Abstract Variety Maps

map(X::AbstractVariety, Y::AbstractVariety, fˣ::Vector, fₓ = nothing; inclusion::Bool = false, symbol::String = "x")

Return an abstract variety map X $\rightarrow$ Y by specifying the pullbacks of the generators of the Chow ring of Y.

In the case of an inclusion X $\hookrightarrow$ Y where the class of X is not present in the Chow ring of Y, use the argument extend_inclusion = true. Then, a copy of Y will be created, with extra classes added so that one can pushforward all classes on X.

Examples

julia> P2xP2 = abstract_projective_space(2, symbol = "k")*abstract_projective_space(2, symbol = "l")
AbstractVariety of dim 4

julia> k, l = gens(P2xP2)
2-element Vector{MPolyQuoRingElem{MPolyDecRingElem{QQFieldElem, QQMPolyRingElem}}}:
 k
 l

julia> P8 = abstract_projective_space(8)
AbstractVariety of dim 8

julia> h = gens(P8)[1]
h

julia> Se = map(P2xP2, P8, [k+l]) # Segre embedding
AbstractVarietyMap from AbstractVariety of dim 4 to AbstractVariety of dim 8

julia> pullback(Se, h)
k + l

julia> pushforward(Se, k+l)
6*h^5

identity_map(X::AbstractVariety)

Return the identity map on X.

 domain(f::AbstractVarietyMap)

Return the domain of f.

 codomain(f::AbstractVarietyMap)

Return the codomain of f.

dim(f::AbstractVarietyMap)

Return the relative dimension of f, that is, return dim(domain(f)) - dim(codomain(f)).

Examples

julia> P2 = abstract_projective_space(2)
AbstractVariety of dim 2

julia> P5 = abstract_projective_space(5, symbol = "H")
AbstractVariety of dim 5

julia> h = gens(P2)[1]
h

julia> i = map(P2, P5, [2*h])
AbstractVarietyMap from AbstractVariety of dim 2 to AbstractVariety of dim 5

julia> dim(i)
-3

pullback(f::AbstractVarietyMap, y::MPolyDecRingElem)

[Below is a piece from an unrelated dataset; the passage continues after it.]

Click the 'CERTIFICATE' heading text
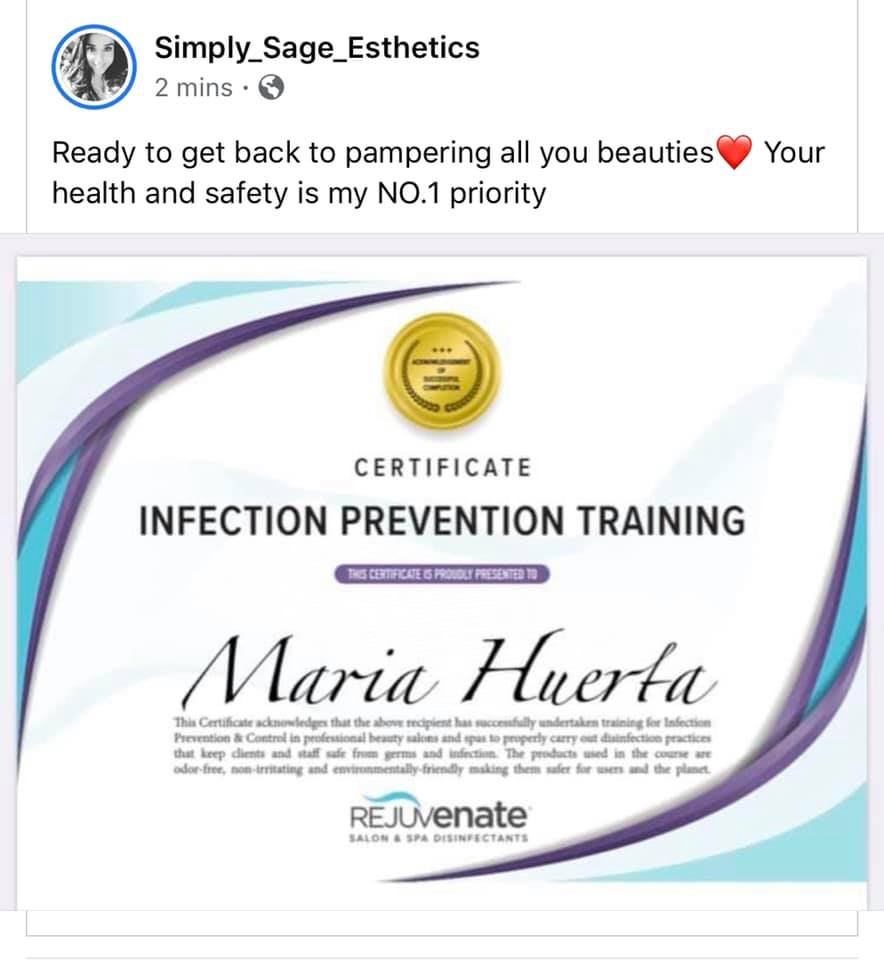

Return the pullback of y via f.

Examples

julia> P2 = abstract_projective_space(2)
AbstractVariety of dim 2

julia> P5 = abstract_projective_space(5, symbol = "H")
AbstractVariety of dim 5

julia> h = gens(P2)[1]
h

julia> i = map(P2, P5, [2*h])
AbstractVarietyMap from AbstractVariety of dim 2 to AbstractVariety of dim 5

julia> H = gens(P5)[1]
H

julia> pullback(i, H)
2*h

pushforward(f::AbstractVarietyMap, x::MPolyDecRingElem)

Return the pushforward of x via f.

Examples

julia> P2 = abstract_projective_space(2)
AbstractVariety of dim 2

julia> P5 = abstract_projective_space(5, symbol = "H")
AbstractVariety of dim 5

julia> h = gens(P2)[1]
h

julia> i = map(P2, P5, [2*h])
AbstractVarietyMap from AbstractVariety of dim 2 to AbstractVariety of dim 5

julia> pushforward(i, h)
2*H^4

tangent_bundle(f::AbstractVarietyMap)

If domain(f) and codomain(f) are given tangent bundles, return the relative tangent bundle of f.

Examples

julia> P2 = abstract_projective_space(2)
AbstractVariety of dim 2

julia> T = tangent_bundle(P2)
AbstractBundle of rank 2 on AbstractVariety of dim 2

julia> PT = projective_bundle(T)
AbstractVariety of dim 3

julia> pr = structure_map(PT)
AbstractVarietyMap from AbstractVariety of dim 3 to AbstractVariety of dim 2

julia> PBT = pullback(pr, T)
AbstractBundle of rank 2 on AbstractVariety of dim 3

julia> tangent_bundle(PT) - PBT == tangent_bundle(pr)
true

julia> PBT*OO(PT, 1) - OO(PT) == tangent_bundle(pr) # relative Euler sequence
true

cotangent_bundle(f::AbstractVarietyMap)

If domain(f) and codomain(f) are given tangent bundles, return the relative cotangent bundle of f.

todd_class(f::AbstractVarietyMap)

Return the Todd class of the relative tangent bundle of f.

compose(f::AbstractVarietyMap, g::AbstractVarietyMap)

Given abstract variety maps f : X $\to$ Y and g : Y $\to$ Z, say, return their composition.